Grindr is far from being close to art, but as they say, “art reflects life”. During my years at Stanford, when I walked into a space with another queer man in attendance, we often both walked around, trying to assess each other through fleeting glances. Sometimes gay men refused to look my way at all, even when I was talking to them. Certainly Stanford could be a special case – a perfectly manicured country club, with a blurry line between personal and professional. And the student body here is big enough to have an abundance of gay men, but also, like, only 12.
Yet seeing has always been an action, long before Grindr did. My question, at the risk of sounding corny: we’re ready to preview each other’s ass, but why is it so hard to preview each other’s hearts?
It’s possible that gay men are playing our cards close to our chests, revealing themselves strategically, either to communicate a lack of interest or to lessen the impact of possible rejection down the line. But also, I think a lot of us never had the chance to be cute and silly as kids. We couldn’t hold hands near the water fountains, say, in fifth grade, or be scolded for dancing too close to the school dance, say also in fifth grade. And here we are, interacting anonymously on the anti-theft app – and at times, avoiding vulnerability as if herpes could be transmitted through eye contact. We have to understand how to be children, but with consequences for adults. It’s like when Zoom starts to fall behind, but instead of audio and video the lag is between our body and the Western cultural script of our existence.
And here, another reason why I waited so long to download Grindr: Before, I didn’t know how to be seen by other queer men because I didn’t know how to see myself. Gay, dark-haired, ridiculous – I got to a point where I couldn’t see the parts of me coming together and forming a cohesive person. How can you accept yourself if you can’t even see what you are accepting?
I was putting myself a little below the queer men “out there,” who were part of a vague “queer community” from which, in the end, many of us feel disconnected.
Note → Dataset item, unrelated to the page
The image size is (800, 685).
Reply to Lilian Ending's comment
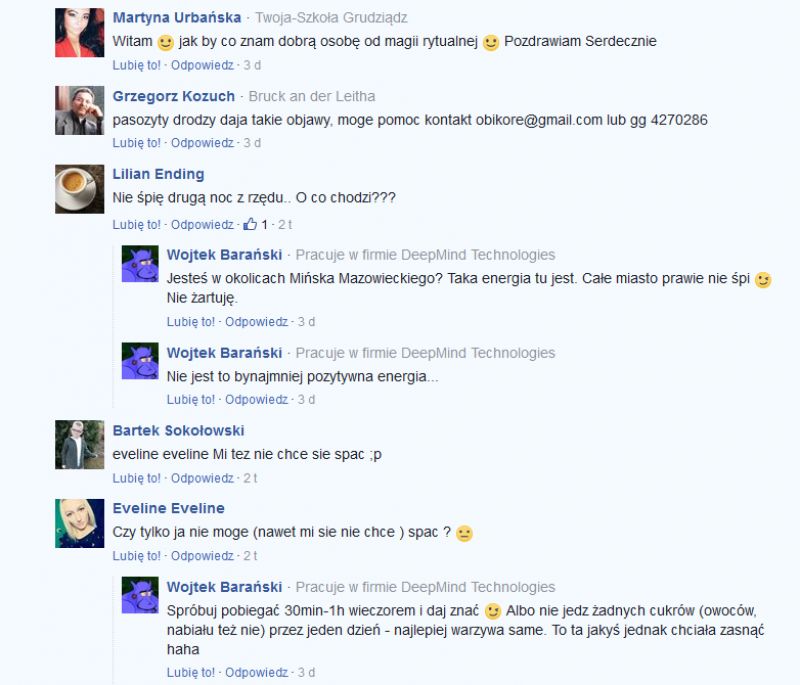pyautogui.click(x=202, y=224)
I had felt a desire that I confused with many things – the need for a changed body or face, or a relationship, or even a different academic path – but in reality, it was the desire to have a vision of myself. When I validated what I could see, my life changed. I realized: to think that we are so special that we belong to a lower plane than everyone else is ego, not humility. Along with this understanding of myself came an understanding of what I would often expect from gay men – a request for my postview, or an unsolicited photo of their Hoover ride.
Gay Men: I wonder if we ever see each other and are afraid to admit it? Or haven’t we seen each other yet? It can be a lifelong project to see either, if at all we can. But in the style of object permanence, maybe we are all like ethnographers: now you see me, now you don’t see me – but you know I’m still here.
This article is part of a series on sex, love and relationships in the digital age and during the pandemic.
Contact the The Grind section of the Daily at thegrind ‘at’ stanforddaily.com.